Passage shown —
▬▬▬▬▬▬

The identification of brain tumours can be improved by studying DNA methylation data, reports a study published online this week in Nature.
Correctly diagnosing tumours is vital for the treatment of cancer. With around 100 known types, however, tumours of the central nervous system are especially hard to identify accurately. To address this, Stefan Pfister and colleagues developed a machine-learning program that classifies methylation data. Methylation is the process by which methyl group molecules are attached to DNA, thereby changing the availability of the information within the DNA. This process not only occurs naturally during normal cell function - giving each cell a characteristic methylation fingerprint - but also in diseases such as cancer. Methylation can therefore reveal information on the type of tumour and the cell type from which these tumours were formed.
Trained with reference data taken from around 2,800 patients with cancer, the authors’ program can use the methylation fingerprints to identify 91 tumour types. They tested it on 1,104 central nervous system tumours that had already been examined manually, and identified misdiagnoses in 12% of cases. Alongside improving diagnostic accuracy, the program’s objectivity allows for new rare tumours to be identified as such - unlike with manual classification, in which there is a pressure to assign tumours to known categories, even in atypical cases.

▬▬▬▬▬▬

Stored data entries

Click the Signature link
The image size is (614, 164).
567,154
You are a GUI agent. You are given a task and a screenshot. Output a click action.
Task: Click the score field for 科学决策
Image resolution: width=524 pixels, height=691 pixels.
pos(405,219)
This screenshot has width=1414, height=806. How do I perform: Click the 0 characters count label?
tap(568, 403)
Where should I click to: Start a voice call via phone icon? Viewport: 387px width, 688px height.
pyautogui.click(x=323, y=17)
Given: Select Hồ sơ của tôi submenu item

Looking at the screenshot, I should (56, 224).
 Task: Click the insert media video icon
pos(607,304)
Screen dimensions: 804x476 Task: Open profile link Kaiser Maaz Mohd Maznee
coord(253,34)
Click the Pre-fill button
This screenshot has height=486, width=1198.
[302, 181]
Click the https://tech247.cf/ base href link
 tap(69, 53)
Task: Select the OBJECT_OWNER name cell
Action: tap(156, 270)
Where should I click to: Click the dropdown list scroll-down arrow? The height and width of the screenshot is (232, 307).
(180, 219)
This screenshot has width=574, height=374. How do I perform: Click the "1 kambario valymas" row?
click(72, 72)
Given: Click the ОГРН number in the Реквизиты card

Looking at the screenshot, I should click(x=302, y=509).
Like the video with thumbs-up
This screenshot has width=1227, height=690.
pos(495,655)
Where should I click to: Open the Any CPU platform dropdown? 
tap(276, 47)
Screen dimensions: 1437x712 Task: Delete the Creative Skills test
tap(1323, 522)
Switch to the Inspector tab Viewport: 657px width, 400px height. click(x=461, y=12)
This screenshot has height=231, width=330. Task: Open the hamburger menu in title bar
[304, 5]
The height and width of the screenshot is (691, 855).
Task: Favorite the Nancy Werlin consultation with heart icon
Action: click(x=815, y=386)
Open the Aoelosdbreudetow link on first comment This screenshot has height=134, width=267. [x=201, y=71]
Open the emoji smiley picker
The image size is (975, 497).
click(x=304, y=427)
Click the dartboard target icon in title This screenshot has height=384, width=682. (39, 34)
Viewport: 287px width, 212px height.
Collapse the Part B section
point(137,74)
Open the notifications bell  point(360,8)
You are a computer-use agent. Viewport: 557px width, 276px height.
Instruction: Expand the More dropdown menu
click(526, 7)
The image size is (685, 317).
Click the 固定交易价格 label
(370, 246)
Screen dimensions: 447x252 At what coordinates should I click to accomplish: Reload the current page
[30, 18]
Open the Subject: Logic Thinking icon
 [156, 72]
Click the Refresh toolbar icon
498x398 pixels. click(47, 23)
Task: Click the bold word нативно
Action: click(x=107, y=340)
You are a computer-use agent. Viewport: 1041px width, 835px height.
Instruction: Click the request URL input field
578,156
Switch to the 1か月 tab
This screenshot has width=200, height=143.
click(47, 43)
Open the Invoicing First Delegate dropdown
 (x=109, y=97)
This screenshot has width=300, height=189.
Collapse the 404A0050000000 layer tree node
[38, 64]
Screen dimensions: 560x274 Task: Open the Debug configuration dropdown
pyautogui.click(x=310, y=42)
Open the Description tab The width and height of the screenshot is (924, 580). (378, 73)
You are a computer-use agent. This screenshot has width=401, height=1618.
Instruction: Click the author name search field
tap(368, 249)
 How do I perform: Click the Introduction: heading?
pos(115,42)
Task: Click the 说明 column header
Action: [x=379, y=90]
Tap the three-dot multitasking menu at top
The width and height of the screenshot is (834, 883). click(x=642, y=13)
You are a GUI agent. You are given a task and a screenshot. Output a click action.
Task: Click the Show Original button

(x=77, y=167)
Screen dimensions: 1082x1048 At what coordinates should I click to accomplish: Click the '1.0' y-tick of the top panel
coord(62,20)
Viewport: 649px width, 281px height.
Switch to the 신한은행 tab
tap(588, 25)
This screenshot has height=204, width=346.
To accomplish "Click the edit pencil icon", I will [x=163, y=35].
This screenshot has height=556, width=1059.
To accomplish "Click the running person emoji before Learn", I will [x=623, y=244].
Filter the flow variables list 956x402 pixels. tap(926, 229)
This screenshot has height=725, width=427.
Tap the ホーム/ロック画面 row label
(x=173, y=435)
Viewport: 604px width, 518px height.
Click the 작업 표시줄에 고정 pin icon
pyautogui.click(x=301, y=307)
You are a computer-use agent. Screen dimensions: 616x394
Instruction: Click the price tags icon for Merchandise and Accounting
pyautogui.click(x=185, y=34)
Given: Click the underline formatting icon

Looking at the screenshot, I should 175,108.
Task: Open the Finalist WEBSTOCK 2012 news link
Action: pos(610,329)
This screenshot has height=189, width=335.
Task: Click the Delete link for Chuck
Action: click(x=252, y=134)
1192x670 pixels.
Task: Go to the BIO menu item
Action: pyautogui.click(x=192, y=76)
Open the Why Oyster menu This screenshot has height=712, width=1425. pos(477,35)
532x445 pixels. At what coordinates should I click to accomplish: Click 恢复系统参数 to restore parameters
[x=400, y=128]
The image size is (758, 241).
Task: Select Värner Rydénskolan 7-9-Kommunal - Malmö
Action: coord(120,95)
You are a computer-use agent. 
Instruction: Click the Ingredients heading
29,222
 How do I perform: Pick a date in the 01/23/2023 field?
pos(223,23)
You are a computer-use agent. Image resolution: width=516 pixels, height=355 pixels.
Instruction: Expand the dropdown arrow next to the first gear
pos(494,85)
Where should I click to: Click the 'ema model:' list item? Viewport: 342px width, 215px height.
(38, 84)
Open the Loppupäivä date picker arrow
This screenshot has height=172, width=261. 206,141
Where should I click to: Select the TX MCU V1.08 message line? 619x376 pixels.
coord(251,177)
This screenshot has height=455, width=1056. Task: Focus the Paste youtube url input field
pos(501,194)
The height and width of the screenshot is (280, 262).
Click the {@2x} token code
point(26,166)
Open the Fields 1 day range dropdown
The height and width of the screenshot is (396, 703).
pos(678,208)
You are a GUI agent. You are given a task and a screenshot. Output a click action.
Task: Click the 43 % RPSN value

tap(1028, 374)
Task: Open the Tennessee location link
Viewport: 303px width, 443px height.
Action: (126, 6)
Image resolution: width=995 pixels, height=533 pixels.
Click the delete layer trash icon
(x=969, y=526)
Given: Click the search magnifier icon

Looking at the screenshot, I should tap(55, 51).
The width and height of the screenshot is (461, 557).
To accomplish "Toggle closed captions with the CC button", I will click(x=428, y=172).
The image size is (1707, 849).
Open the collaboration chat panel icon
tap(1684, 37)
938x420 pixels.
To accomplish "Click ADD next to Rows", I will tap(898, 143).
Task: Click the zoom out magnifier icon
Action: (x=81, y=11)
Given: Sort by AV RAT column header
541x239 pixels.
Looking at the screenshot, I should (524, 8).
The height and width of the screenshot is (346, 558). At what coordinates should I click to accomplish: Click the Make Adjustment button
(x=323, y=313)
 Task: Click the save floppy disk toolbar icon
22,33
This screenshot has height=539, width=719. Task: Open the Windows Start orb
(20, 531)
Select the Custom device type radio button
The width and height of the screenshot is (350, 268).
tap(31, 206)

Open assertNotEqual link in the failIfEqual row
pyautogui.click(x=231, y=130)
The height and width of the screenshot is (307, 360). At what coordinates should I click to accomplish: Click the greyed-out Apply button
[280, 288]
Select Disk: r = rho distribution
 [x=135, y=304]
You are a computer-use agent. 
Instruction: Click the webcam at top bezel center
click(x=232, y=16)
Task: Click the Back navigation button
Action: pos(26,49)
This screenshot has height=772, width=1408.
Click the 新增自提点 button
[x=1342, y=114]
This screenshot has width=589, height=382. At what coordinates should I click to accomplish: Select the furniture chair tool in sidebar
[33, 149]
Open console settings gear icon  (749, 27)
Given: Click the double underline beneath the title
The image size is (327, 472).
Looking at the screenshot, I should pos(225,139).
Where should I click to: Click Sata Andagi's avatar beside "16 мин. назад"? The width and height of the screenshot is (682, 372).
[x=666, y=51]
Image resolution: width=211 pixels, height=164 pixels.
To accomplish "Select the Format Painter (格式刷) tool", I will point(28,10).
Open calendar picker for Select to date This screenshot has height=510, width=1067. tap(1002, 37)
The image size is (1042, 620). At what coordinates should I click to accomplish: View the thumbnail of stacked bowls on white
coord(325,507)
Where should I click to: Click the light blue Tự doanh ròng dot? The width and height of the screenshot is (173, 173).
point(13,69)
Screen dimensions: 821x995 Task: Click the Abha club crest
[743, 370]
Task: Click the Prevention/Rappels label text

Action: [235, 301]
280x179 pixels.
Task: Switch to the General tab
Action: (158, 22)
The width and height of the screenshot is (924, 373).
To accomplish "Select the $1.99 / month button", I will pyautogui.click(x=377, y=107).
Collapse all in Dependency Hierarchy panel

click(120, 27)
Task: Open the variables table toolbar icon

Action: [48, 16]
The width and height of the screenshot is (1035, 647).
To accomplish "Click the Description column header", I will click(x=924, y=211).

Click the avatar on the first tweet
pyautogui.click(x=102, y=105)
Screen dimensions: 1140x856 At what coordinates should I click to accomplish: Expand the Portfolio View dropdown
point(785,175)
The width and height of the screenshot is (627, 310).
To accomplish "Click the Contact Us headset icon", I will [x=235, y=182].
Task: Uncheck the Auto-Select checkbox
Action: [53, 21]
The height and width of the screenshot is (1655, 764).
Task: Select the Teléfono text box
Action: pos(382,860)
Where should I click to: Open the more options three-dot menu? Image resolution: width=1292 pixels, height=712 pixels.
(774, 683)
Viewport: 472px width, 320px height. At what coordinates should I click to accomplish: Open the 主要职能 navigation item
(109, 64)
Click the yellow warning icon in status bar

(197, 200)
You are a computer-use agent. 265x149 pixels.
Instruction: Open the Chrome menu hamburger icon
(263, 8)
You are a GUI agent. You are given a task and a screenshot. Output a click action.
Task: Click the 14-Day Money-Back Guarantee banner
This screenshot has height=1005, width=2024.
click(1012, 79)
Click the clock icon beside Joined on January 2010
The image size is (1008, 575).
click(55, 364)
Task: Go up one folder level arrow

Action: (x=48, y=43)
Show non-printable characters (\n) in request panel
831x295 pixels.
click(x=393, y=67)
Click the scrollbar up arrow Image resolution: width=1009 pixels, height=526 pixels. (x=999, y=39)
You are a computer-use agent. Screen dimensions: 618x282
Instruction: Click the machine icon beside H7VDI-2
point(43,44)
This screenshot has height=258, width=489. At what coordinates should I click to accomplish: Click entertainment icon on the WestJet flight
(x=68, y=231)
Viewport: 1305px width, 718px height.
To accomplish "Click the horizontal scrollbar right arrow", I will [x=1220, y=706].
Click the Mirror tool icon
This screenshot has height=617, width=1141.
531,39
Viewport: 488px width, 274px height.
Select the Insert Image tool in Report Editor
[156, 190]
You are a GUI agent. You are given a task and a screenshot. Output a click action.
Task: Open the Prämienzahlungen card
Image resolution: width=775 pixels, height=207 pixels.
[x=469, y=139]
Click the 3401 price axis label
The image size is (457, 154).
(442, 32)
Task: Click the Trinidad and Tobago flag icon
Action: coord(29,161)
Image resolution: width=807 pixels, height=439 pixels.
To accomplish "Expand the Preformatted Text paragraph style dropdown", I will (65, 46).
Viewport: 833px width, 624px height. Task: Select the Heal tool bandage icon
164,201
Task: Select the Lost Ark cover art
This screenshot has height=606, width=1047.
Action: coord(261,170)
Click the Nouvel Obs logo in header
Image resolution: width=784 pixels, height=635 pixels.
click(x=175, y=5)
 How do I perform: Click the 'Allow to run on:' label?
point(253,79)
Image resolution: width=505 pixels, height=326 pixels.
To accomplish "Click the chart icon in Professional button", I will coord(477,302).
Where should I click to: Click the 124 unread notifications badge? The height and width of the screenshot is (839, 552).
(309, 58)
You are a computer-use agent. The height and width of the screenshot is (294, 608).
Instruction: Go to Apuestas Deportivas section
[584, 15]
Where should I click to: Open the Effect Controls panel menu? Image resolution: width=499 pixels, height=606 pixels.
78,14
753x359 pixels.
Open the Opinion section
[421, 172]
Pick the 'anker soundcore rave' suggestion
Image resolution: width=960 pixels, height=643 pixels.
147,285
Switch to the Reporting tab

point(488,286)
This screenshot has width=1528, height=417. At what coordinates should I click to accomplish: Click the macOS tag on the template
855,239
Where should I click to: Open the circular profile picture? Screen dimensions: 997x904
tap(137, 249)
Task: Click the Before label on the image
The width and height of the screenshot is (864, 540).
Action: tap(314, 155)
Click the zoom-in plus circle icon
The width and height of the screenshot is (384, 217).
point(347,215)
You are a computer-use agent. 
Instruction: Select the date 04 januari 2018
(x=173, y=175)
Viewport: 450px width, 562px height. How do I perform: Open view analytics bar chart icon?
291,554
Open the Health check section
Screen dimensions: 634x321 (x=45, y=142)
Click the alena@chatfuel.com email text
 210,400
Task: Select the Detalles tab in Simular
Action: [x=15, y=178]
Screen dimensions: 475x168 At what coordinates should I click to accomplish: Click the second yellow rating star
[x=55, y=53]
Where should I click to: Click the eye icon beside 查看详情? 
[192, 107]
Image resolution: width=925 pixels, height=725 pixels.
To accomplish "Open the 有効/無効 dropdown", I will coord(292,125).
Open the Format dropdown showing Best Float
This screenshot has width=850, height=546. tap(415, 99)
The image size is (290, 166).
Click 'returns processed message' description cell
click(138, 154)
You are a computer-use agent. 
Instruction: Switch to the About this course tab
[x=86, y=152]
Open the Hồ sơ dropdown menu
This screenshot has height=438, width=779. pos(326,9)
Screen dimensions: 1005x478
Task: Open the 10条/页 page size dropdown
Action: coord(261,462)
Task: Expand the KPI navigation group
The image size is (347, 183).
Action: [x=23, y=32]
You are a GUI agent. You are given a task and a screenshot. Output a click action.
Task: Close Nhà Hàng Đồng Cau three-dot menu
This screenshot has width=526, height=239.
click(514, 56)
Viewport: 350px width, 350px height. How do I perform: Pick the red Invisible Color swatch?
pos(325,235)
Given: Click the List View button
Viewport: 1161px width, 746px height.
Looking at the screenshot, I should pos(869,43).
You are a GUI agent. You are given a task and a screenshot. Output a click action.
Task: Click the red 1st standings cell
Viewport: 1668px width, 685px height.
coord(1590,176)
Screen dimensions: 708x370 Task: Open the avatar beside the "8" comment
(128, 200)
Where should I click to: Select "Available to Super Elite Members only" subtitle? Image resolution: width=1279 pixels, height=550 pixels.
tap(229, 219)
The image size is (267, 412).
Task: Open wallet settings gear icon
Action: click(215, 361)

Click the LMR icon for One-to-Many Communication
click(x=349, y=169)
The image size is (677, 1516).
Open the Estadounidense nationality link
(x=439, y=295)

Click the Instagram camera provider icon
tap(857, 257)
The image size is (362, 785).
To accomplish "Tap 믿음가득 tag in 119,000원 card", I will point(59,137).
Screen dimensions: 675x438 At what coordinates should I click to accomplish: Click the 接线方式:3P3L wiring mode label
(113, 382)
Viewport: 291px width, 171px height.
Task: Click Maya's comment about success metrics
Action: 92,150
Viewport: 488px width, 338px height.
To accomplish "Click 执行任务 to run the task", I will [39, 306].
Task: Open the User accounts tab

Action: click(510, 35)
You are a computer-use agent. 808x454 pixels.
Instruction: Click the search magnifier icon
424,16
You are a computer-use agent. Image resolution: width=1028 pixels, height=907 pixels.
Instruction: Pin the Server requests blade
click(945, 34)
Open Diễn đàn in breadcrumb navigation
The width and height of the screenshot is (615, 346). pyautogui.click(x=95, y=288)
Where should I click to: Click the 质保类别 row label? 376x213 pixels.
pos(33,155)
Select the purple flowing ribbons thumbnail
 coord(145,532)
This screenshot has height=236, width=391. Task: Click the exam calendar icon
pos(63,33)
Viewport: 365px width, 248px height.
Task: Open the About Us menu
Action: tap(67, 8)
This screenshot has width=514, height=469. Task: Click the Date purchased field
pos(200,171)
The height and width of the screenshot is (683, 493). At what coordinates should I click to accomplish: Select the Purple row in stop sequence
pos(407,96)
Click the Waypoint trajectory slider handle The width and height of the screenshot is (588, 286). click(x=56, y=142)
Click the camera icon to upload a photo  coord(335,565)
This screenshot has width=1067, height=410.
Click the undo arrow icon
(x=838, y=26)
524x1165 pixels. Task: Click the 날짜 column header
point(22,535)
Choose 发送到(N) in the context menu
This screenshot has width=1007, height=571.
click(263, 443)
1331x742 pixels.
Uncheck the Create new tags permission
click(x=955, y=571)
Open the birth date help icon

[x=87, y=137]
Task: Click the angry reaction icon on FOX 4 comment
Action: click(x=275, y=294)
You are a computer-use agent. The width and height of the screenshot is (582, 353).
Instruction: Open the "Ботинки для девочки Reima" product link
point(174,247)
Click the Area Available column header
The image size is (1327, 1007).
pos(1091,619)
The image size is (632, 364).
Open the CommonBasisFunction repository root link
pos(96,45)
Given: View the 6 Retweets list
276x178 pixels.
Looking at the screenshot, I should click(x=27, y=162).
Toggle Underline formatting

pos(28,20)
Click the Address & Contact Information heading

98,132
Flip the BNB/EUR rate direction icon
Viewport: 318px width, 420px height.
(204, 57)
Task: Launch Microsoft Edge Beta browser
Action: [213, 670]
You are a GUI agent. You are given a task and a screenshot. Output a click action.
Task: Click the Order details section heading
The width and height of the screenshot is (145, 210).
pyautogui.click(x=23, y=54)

▬▬▬▬▬▬

Could you copy out the whole passage on brain tumor classification above, word for word?

The identification of brain tumours can be improved by studying DNA methylation data, reports a study published online this week in Nature.
Correctly diagnosing tumours is vital for the treatment of cancer. With around 100 known types, however, tumours of the central nervous system are especially hard to identify accurately. To address this, Stefan Pfister and colleagues developed a machine-learning program that classifies methylation data. Methylation is the process by which methyl group molecules are attached to DNA, thereby changing the availability of the information within the DNA. This process not only occurs naturally during normal cell function - giving each cell a characteristic methylation fingerprint - but also in diseases such as cancer. Methylation can therefore reveal information on the type of tumour and the cell type from which these tumours were formed.
Trained with reference data taken from around 2,800 patients with cancer, the authors’ program can use the methylation fingerprints to identify 91 tumour types. They tested it on 1,104 central nervous system tumours that had already been examined manually, and identified misdiagnoses in 12% of cases. Alongside improving diagnostic accuracy, the program’s objectivity allows for new rare tumours to be identified as such - unlike with manual classification, in which there is a pressure to assign tumours to known categories, even in atypical cases.